To further ensure the health of its employees, the company uses non-toxic cleaning materials in all of its facilities and restricts the use of hazardous chemicals. The company collects and recycles hazardous wastes and services its chemical toilets regularly. It purchases equipment with low emissions and less noise. Since the inception of the company, there have been no deaths, disabilities, or serious injuries recorded.

Shanta Gold also recognises the need for a certain level of education prior to hiring, so has revamped or built new classrooms in local schools and, in some locations, new schools themselves. They just built a new science lab in the local senior school, for example. Construction includes pit latrines to help students stay healthy.

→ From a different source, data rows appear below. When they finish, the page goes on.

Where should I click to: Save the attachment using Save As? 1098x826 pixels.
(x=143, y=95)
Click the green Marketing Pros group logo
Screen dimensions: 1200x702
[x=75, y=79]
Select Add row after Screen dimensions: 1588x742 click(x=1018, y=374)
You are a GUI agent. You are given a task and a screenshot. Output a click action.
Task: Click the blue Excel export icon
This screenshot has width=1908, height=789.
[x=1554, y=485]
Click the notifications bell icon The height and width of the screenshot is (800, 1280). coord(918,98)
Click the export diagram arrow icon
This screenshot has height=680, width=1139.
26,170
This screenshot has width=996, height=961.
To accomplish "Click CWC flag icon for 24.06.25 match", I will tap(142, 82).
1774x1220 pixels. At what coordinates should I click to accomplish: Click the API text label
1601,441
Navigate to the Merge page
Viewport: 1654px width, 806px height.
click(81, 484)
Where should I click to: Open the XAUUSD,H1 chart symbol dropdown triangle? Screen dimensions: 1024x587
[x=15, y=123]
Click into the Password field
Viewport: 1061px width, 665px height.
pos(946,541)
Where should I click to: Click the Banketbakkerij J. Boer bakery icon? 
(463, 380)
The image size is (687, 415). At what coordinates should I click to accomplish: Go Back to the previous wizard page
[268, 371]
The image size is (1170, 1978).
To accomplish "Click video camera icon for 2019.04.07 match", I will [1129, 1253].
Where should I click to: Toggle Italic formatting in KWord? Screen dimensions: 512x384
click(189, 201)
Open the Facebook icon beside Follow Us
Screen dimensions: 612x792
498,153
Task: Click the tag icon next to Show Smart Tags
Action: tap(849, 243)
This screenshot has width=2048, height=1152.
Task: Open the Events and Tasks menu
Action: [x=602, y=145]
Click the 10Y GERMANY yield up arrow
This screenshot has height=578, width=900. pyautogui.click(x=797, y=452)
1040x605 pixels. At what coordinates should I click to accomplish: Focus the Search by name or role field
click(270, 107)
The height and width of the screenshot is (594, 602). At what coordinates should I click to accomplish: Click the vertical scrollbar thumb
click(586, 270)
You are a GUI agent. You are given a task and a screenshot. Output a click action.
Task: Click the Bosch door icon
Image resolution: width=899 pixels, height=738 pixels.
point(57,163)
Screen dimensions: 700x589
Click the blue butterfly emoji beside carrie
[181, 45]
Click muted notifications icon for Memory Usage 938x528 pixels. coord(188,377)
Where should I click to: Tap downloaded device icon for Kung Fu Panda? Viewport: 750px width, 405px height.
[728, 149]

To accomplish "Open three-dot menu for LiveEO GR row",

Shanta Gold imports specialists from other countries to train local people in a variety of skills, including how to start their own businesses with money earned from working in the mines. In choosing what projects to implement, Shanta Gold listened carefully to villager preferences and looked at national policy. The four or five programs they developed were all pre-approved by the villagers.

There are many different aspects of sustainability that a company could focus on. Financial sustainability is one area, which Shanta Gold successfully tackled from the beginning and continues to address with its new solar pilot project. The health and welfare of its employees is another, which Shanta Gold paid attention to from the beginning, and which also affects the financial bottom line. And the well being of surrounding communities is a third. This Shanta Gold had to wait on until the purchase price of gold rose enough to afford the finances to take it on, but the intent was there and the company took action as soon as it could.

The fourth sustainability arm is how a company deals with the environment. Shanta Gold’s website states that it has set up an “Environmental Management Program to ensure the company operates in line with local legislation and internationally recognised standards.” It purchases fresh food and meats from local villages to avoid importing, and strives to minimise the company’s waste stream. The company routinely monitors water, air, and soil quality around its mines, and has developed mine closure procedures that include reforestation, including establishing a small tree nursery onsite.

Shanta Gold aims to comply with local environmental regulations, while exceeding the standards of the gold mining industry. It has already developed a reputation in Tanzania for its financial and occupational acumen, and it appears that the company’s sustainability activities are quickly following suit.